• Extract
The Supremacy of the U.S. Constitution is absolute, and holds sway over judicially
created doctrines limiting access to federal courts.

Carlson continues to assert that there can be no higher law of the land than the

Constitution of the United States of America. The Supremacy of the U.S. Constitution is

the foundation of his case. Yet, none of the Appellees even mention the Supremacy of

the Constitution in their briefs. The Supremacy Clause states:

I. Constitution Supremacy Clause - Article VI, Clause 2 of the U.S. Constitution:

This Constitution, and the Laws of the United States which shall be made
in Pursuance thereof; and all Treaties made, or which shall be made, under the
Authority of the United States, shall be the supreme Law of the Land; and the
Judges in every State shall be bound thereby, any thing in the Constitution or
Laws of any state to the Contrary notwithstanding.

Article III - Section 2 of U.S. Constitution:

Vests sole authority with Congress to create Law governing federalism.

• Assignment 1
Write out the excerpt on constitutional supremacy word for word, between "This Constitution, and" and "Law governing federalism.", inclusive.
• Assignment 2
According to the excerpt on constitutional supremacy, what does none of the Appellees mention in their briefs?
The records are separate material and have no connection to the excerpt on constitutional supremacy.

[Stored data]
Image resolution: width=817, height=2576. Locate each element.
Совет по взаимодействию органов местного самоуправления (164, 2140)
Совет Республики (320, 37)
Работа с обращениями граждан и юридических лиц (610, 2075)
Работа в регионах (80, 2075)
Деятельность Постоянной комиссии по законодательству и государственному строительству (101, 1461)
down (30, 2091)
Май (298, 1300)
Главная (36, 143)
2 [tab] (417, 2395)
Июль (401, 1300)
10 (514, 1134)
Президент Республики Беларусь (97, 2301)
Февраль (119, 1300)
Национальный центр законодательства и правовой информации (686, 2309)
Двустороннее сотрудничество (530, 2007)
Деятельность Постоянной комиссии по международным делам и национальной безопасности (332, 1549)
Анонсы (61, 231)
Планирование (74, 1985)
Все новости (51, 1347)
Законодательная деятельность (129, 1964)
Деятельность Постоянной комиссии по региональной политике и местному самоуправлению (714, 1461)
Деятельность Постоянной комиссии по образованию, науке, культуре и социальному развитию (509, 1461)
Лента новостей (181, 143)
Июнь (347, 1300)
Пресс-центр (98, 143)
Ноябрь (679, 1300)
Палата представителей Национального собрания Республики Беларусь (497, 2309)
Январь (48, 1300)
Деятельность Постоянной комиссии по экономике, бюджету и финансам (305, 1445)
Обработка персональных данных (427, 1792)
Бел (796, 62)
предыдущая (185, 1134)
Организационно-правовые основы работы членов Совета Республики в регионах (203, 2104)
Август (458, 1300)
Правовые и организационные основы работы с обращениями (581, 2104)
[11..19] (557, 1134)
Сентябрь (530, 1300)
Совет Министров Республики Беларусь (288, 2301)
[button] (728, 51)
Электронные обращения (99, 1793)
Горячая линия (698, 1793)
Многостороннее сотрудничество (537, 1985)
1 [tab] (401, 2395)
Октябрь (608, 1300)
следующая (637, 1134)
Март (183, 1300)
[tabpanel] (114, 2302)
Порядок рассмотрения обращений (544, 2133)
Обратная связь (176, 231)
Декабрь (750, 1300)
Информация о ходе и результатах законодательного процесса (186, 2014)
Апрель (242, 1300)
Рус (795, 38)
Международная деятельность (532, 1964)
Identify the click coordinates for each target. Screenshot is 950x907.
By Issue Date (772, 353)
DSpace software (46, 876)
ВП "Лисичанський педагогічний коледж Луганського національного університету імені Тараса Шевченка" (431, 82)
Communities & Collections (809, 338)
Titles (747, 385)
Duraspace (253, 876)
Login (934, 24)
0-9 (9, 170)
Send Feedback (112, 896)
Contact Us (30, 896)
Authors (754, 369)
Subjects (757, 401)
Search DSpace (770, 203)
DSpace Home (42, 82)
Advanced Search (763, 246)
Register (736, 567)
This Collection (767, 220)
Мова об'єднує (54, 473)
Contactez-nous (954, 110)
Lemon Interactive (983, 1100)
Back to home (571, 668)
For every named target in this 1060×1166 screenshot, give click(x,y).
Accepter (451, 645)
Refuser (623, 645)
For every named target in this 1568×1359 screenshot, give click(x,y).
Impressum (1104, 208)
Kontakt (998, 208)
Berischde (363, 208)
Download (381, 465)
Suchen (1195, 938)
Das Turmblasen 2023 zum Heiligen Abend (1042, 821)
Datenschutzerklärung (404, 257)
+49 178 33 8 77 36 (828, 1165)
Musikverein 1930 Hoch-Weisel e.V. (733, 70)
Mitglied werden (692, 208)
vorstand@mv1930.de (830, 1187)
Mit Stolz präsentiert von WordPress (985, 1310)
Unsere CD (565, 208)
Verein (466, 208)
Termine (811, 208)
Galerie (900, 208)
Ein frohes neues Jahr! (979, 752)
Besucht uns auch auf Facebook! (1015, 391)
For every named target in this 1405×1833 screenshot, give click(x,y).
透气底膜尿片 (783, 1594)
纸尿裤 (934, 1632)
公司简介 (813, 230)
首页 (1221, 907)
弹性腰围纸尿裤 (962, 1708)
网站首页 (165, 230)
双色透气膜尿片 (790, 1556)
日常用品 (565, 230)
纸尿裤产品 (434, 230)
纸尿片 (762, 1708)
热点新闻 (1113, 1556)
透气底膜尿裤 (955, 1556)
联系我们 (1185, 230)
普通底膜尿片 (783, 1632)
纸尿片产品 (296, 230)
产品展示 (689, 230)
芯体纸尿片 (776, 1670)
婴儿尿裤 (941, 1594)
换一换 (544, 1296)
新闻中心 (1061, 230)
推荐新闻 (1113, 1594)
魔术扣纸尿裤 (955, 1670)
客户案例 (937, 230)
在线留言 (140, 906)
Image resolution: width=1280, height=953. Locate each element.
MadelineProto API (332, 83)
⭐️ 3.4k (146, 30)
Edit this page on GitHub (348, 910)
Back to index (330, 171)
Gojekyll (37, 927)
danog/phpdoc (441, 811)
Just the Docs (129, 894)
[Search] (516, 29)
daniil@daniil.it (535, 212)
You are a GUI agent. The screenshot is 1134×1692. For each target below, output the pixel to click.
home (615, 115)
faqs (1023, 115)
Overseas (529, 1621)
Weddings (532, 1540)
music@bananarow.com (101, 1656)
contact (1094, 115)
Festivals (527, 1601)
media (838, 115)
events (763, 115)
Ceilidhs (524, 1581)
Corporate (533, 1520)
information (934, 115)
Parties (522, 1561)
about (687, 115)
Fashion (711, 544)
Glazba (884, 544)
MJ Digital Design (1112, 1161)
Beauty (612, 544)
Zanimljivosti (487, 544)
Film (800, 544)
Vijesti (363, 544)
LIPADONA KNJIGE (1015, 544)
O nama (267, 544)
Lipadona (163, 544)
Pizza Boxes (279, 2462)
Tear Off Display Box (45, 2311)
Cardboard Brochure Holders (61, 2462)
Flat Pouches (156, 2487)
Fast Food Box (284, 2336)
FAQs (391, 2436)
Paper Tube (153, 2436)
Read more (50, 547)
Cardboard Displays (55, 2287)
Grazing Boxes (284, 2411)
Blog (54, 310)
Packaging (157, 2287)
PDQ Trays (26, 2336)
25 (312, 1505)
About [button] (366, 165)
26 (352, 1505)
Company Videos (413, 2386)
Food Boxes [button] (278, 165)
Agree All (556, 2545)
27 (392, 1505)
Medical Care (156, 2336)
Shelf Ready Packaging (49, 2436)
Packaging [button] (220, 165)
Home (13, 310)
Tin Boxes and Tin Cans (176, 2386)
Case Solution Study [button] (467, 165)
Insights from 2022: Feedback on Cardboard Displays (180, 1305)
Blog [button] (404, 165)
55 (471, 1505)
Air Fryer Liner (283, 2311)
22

• Answer section 1
This Constitution, and the Laws of the United States which shall be made
in Pursuance thereof; and all Treaties made, or which shall be made, under the
Authority of the United States, shall be the supreme Law of the Land; and the
Judges in every State shall be bound thereby, any thing in the Constitution or
Laws of any state to the Contrary notwithstanding.

Article III - Section 2 of U.S. Constitution:

Vests sole authority with Congress to create Law governing federalism.

• Answer section 2
None of the Appellees mention the Supremacy of the Constitution.